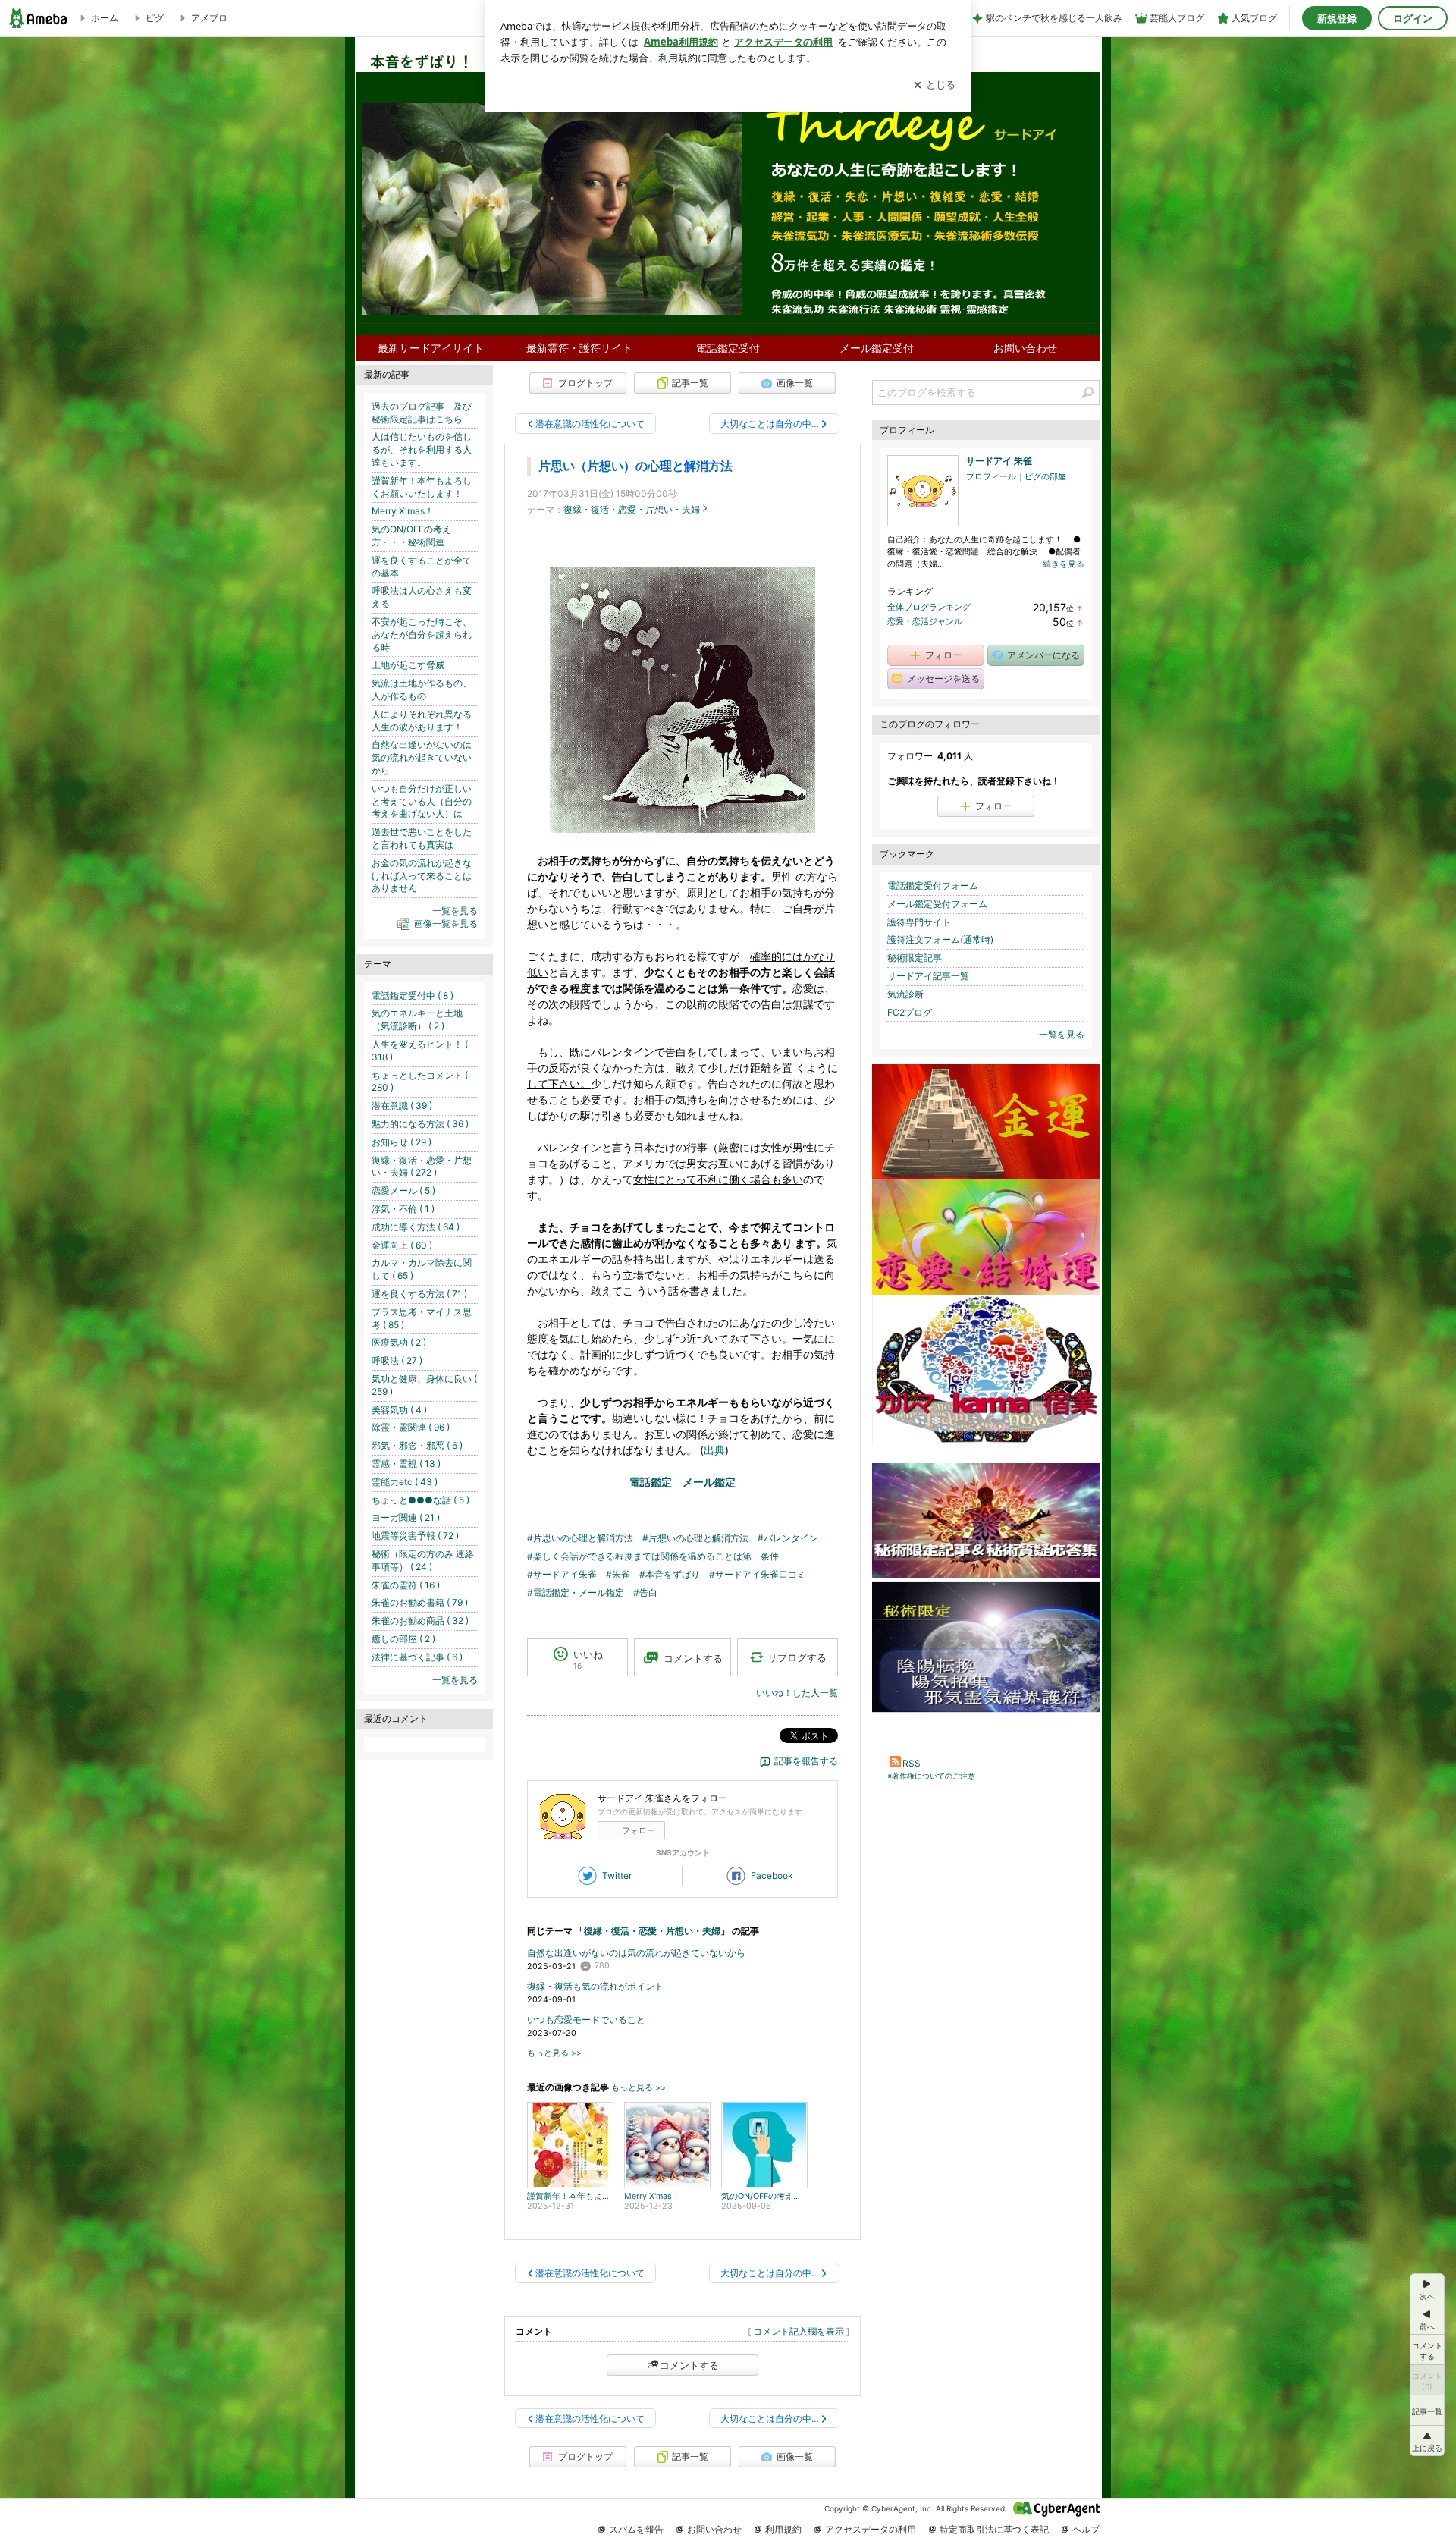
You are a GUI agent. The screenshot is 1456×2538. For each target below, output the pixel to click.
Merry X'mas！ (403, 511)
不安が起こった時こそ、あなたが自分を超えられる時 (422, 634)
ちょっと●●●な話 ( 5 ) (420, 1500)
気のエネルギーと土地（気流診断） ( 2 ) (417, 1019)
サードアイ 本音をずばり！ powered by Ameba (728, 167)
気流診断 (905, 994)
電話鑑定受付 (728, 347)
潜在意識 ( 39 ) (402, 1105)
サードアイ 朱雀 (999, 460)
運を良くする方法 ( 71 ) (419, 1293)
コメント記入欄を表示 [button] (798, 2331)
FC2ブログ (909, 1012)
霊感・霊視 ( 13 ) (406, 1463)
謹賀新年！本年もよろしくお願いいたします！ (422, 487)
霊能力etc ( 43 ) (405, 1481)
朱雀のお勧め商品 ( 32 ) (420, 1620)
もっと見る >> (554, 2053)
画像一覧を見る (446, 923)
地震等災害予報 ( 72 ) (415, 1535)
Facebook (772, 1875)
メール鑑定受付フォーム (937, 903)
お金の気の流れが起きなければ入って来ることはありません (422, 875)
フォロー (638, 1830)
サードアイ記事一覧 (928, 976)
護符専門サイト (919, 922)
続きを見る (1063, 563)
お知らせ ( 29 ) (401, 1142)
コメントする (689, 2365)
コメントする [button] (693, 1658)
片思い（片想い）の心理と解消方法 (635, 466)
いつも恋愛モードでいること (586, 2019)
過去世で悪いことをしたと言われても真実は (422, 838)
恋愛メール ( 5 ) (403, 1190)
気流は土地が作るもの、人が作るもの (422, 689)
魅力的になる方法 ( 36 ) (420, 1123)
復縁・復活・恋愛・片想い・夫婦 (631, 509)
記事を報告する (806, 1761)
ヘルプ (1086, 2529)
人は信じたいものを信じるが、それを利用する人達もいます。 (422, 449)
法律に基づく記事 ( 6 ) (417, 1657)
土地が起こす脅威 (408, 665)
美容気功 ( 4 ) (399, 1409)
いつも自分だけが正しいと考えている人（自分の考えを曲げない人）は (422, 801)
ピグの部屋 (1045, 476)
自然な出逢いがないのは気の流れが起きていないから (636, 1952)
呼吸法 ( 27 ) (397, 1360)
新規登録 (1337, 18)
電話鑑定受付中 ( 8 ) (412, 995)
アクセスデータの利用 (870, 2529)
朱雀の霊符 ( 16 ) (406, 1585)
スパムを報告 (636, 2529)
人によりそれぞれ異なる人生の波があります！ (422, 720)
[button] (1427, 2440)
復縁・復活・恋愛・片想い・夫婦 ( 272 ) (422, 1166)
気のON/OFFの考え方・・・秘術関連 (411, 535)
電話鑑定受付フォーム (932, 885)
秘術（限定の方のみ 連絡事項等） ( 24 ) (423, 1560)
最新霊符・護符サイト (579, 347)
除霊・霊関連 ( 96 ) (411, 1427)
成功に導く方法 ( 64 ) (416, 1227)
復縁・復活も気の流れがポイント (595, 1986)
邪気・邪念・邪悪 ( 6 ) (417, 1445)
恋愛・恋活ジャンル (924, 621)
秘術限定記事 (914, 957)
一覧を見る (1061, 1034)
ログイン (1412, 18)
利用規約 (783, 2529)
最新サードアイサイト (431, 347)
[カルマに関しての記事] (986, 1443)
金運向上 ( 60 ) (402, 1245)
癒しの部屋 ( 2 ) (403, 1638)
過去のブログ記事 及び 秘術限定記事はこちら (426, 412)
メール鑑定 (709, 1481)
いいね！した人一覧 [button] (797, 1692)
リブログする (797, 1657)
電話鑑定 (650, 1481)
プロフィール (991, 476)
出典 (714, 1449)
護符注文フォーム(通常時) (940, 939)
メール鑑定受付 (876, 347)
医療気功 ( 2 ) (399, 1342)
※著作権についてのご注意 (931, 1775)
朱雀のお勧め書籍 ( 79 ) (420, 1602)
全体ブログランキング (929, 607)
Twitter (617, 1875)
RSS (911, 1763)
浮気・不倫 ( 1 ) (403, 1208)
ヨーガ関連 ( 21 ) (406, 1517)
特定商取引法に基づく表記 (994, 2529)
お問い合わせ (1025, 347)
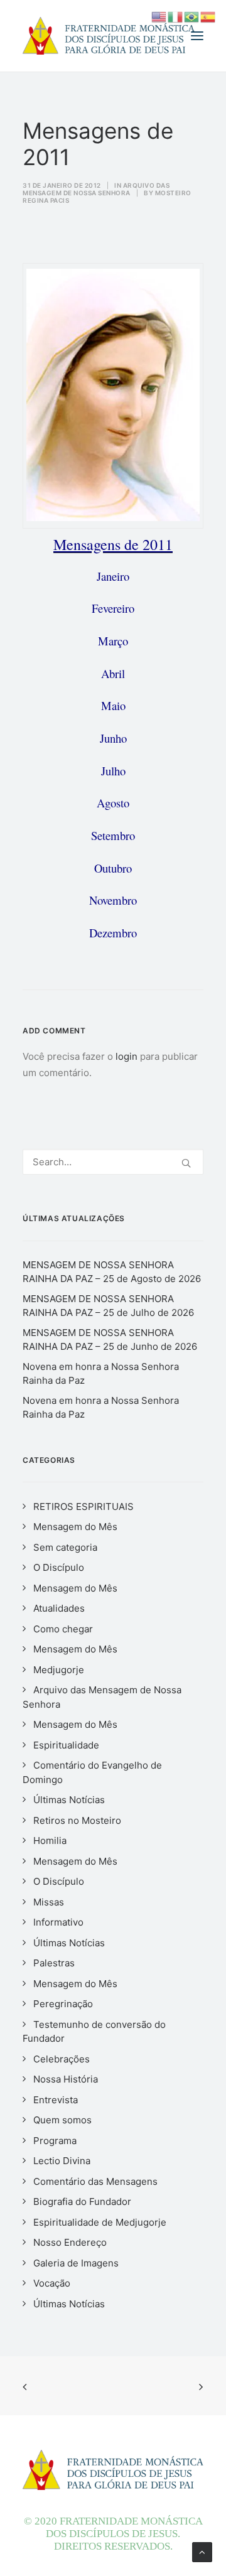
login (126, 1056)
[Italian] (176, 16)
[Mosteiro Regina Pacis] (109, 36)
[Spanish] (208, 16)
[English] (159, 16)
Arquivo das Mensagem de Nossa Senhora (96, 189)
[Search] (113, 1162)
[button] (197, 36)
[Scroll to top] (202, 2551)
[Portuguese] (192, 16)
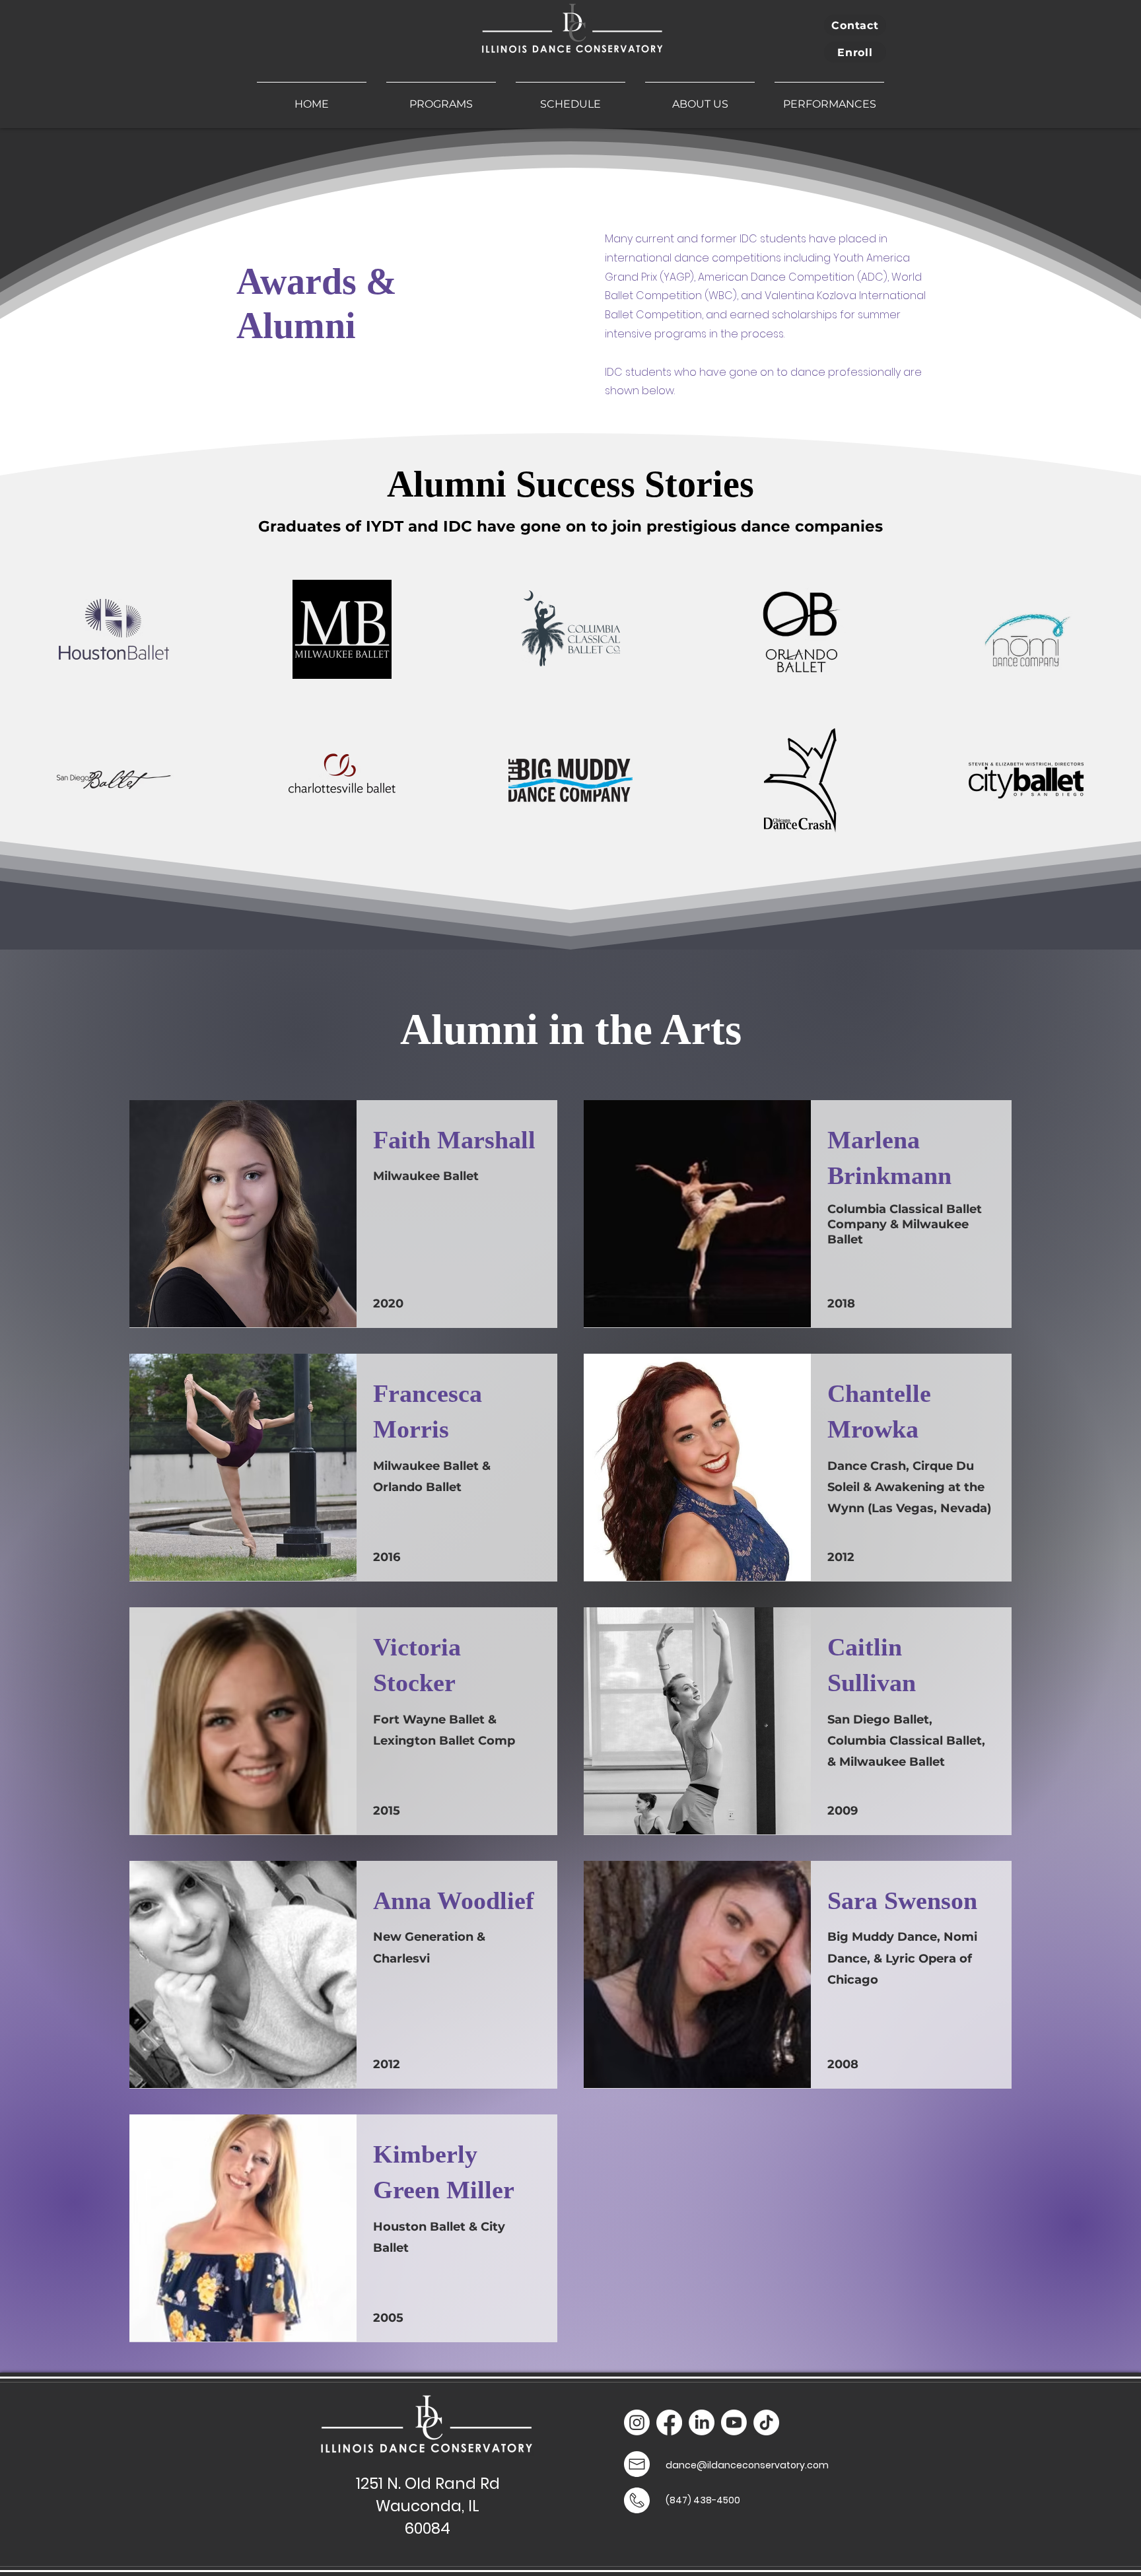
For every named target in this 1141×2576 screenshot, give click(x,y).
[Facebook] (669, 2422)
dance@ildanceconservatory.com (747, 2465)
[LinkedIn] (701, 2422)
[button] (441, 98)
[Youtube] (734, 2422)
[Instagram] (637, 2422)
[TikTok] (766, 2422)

▶ _Instructions for the task_: Looking at the material, work out the number of lines holding "target", and write that number alone.

▶ _Result below_: 2